Certain companies choose to locate spill kits in every area prone to spills, such as loading docks, drum storage areas, dispensing stations and waste fluid collection stations; others typically choose to have one or two kits that can be transported to the area where a liquid is spilled.

Small spill kits have handles that can make it really easy to carry them to the site – for this purpose dollies and wheeled containers are available to make larger kits portable. There are also some kits that can even be transported with a forklift. While choosing these options, it is significant to understand that the physical limitations of your spill response team.

Also, talking about locating the spill kits in each spill prone zone, you may also have to consider the option of wall-mounted kits that are a good option for smaller spills. When selecting kits for tight areas, like the cab of a truck, a stowaway or bagged kit is probably the best choice.

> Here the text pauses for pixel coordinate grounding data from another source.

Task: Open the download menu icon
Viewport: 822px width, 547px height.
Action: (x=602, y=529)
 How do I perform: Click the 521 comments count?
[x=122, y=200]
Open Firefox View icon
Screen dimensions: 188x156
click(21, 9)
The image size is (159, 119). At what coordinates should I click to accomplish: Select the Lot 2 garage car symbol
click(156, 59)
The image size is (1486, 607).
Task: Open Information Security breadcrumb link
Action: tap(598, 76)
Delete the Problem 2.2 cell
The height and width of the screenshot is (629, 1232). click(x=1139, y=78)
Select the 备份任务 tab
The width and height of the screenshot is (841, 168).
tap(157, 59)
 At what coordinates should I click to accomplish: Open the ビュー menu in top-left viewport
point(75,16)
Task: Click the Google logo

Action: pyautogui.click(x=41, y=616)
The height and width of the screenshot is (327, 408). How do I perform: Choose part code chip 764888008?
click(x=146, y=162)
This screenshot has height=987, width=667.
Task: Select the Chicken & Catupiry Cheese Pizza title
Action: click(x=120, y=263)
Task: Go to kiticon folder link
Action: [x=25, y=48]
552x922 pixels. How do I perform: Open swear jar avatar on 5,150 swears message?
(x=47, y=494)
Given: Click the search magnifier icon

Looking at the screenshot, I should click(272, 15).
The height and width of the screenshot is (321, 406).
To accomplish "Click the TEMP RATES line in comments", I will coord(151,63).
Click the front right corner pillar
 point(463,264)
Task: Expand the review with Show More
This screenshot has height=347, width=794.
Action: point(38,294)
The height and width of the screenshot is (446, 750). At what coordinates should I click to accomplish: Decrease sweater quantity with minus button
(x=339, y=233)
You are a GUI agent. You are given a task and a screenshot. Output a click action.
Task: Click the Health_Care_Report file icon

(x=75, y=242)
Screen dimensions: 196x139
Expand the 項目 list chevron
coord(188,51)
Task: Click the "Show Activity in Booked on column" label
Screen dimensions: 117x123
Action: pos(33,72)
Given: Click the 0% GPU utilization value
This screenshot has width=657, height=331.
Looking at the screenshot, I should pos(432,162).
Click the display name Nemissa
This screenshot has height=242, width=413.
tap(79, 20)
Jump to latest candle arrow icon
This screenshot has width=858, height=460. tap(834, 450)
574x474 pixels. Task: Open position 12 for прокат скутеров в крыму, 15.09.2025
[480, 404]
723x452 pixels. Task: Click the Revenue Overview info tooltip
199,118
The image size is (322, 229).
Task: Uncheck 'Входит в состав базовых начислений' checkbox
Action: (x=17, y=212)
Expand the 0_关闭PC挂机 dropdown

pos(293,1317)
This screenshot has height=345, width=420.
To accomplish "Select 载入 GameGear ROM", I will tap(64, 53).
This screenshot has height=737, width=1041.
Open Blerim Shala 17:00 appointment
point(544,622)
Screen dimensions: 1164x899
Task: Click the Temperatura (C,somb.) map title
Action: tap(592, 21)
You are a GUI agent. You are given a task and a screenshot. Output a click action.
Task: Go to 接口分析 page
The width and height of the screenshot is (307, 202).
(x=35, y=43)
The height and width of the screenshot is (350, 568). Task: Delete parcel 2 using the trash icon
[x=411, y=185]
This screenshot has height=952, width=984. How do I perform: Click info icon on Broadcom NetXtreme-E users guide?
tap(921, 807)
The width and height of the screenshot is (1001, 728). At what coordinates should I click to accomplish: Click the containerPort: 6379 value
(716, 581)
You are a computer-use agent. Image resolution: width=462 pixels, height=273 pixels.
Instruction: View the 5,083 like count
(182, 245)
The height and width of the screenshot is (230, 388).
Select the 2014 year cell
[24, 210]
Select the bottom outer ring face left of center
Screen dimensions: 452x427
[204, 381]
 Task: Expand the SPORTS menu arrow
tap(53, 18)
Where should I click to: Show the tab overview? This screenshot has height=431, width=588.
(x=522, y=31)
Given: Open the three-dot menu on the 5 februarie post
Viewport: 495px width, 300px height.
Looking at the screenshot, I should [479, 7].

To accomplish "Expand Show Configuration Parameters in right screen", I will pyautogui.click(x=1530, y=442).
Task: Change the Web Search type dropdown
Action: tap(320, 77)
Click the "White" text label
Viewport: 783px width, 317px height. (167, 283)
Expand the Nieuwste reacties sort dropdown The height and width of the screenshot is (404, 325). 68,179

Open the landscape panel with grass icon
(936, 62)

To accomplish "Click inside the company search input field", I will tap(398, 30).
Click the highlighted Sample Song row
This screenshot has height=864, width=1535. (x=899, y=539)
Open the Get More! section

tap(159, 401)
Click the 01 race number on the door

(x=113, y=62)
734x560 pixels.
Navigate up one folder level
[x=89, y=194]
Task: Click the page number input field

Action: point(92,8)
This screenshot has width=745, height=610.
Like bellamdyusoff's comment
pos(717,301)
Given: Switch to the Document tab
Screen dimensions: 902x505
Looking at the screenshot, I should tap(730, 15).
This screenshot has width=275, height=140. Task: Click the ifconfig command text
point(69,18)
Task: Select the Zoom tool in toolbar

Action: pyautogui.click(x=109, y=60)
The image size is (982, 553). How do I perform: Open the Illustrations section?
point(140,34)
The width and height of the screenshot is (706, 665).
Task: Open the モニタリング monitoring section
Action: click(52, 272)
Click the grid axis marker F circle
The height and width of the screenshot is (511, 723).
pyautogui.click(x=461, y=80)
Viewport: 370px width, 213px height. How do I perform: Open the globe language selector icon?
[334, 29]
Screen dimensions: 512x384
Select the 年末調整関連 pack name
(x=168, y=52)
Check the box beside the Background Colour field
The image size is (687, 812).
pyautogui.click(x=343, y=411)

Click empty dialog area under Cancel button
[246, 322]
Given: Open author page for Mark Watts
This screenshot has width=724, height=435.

It is always advices to understand the type of container when trying to establish spill control at the workplace.

4. Do you have some storage space for the kits?

There is no regulation that tells you what a spill kit must include, or what the container must look like – so that is absolutely your call. If you already have a storage cabinet in an area where you’d like to put a spill kit, or if you have old spill kit containers that just need to be restocked, nearly all of our spill kits have refills available. Simply choose a refill based on your absorbency needs and stock it in the container or cabinet already at your facility. If you went through each of those questions, you should have a good idea of what type of spill kit you need.

It is important to develop a clear understanding of the kind of spill that can occur in your workplace; this will help you in deciding the kind of spill control that will work the best for you.

Gather all the information before you finally start with the purchase process.